The CEACAM5 gene product [carcinoembryonic antigen (CEA)] is an attractive target for colorectal cancer because of its high expression in virtually all colorectal tumors and limited expression in most healthy adult tissues. However, highly active CEA-directed investigational therapeutics have been reported to be toxic, causing severe colitis because CEA is expressed on normal gut epithelial cells. Here, we developed a strategy to address this toxicity problem: the Tmod dual-signal integrator. CEA Tmod cells use two receptors: a chimeric antigen receptor (CAR) activated by CEA and a leukocyte Ig-like receptor 1 (LIR-1)-based inhibitory receptor triggered by human leukocyte antigen (HLA)-A*02. CEA Tmod cells exploit instances of HLA heterozygous gene loss in tumors to protect the patient from on-target, off-tumor toxicity. CEA Tmod cells potently killed CEA-expressing tumor cells in vitro and in vivo. But in contrast to a traditional CEA-specific T cell receptor transgenic T cell, Tmod cells were highly selective for tumor cells even when mixed with HLA-A*02-expressing cells. These data support further development of the CEA Tmod construct as a therapeutic candidate for colorectal cancer.

[SUPPLIED MATERIAL]
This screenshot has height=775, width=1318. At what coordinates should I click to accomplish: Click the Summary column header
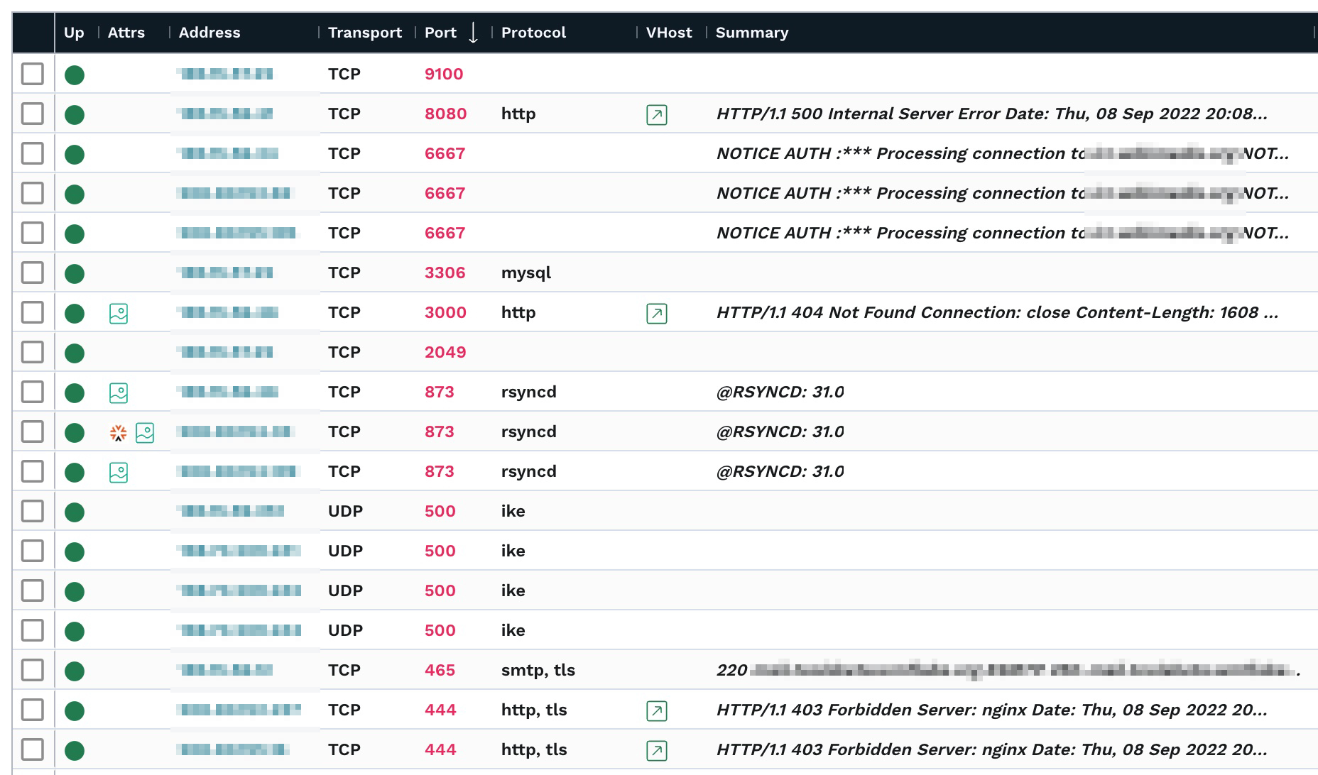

[YOUR GOAL]
Answer these questions from the text on CEA Tmod cells, one per line:
(a) What severe condition have highly active CEA-directed investigational therapeutics been reported to cause?
(b) What triggers the LIR-1-based inhibitory receptor in CEA Tmod cells?
(c) For which cancer do the data support further development of the CEA Tmod construct as a therapeutic candidate?

[TASK ANSWER]
(a) Severe colitis
(b) Human leukocyte antigen (HLA)-A*02
(c) Colorectal cancer